Your help will be greatly appreciated.


----------



## Mirlo

Tengo cuatro posibles:

GAP = Pase Activating Protein (biology, biochemistry)
GAP = Guarantee Asset Protection
GAP= Global Analysis Point
GAP = Generic Access Profile

Espero te ayude,


----------



## LouZoo

Me iría por el Generic Access Profile, pero no lo habia tomado como un accronym . . . creí que era una palabra completa.  Que raro que no lo escribieron GAP? No sabes cuanto te lo agradezco, Mirlo!  LoZoo


----------



## Loob

This is only a guess, but given the reference to "control gap", I wonder if "gap" is being used in the sense of _flaw_ or _fault_? As in, for example, this link.  But it could be something technical.... 
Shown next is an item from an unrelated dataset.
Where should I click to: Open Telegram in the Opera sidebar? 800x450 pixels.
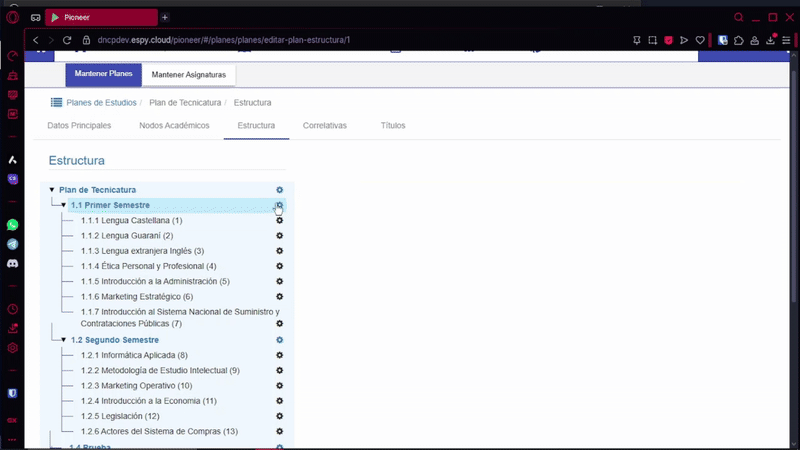point(13,244)
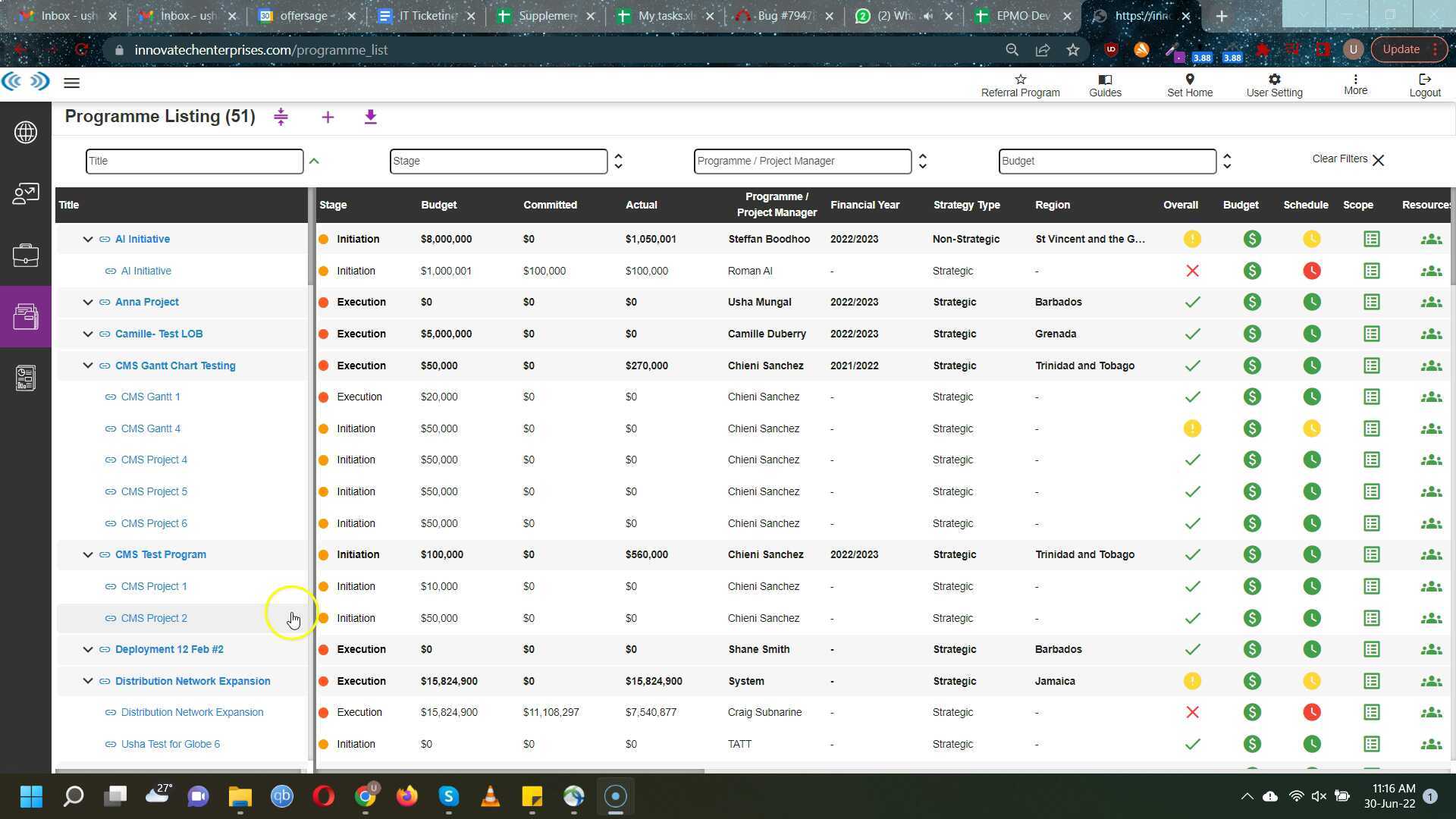
Task: Click the download export icon next to Programme Listing
Action: 371,117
Do you have any more context?

Loob


----------



## jinti

I don't think _gap_ is an acronym here.

From http://www.patentstorm.us/patents/5335810-description.html:


> In addition to the foregoing gas seal application, the control apparatus of the invention may be used in a number of other applications wherein it is desired to control the flow of articles between one work station or location and the next. For example, in some applications it is desired to provide a so-called air gap or control gap at some point in the conduit. When the can ends or other articles back up in the conduit and fill this control gap or conversely, should the articles advance completely out of the air gap or control gap, a signal may be provided to indicate that the supply of articles at the control gap does not match the demand for articles downstream.


 
Not that this solves your translation problem, but maybe someone else out there can....


----------



## Mirlo

jinti said:


> I don't think _gap_ is an acronym here.
> 
> From http://www.patentstorm.us/patents/5335810-description.html:
> 
> 
> Not that this solves your translation problem, but maybe someone else out there can....


 
Cool!!!


----------



## LouZoo

Here's another sentence in the translation:
_Does the *gap* have anything to do with an IT issue _
_(either IT general control or application control issue)?  Choose* IT* or _*Non-IT. *

(IT = Infrastructure Technology)

There is no more context because its a series of steps.


----------



## Loob

LouZoo said:


> Here's another sentence in the translation:
> _Does the *gap* have anything to do with an IT issue _
> _(either IT general control or application control issue)? Choose* IT* or _*Non-IT. *
> 
> (IT = Infrastructure Technology)
> 
> There is no more context because its a series of steps.


 
I thought when I saw jinti's post "yes that must be it - a technical term".  Now having seen your latest one, I'm back to thinking 'gap' could mean a shortcoming or inadequacy in a control system (and that the steps represent the required way to report such shortcomings).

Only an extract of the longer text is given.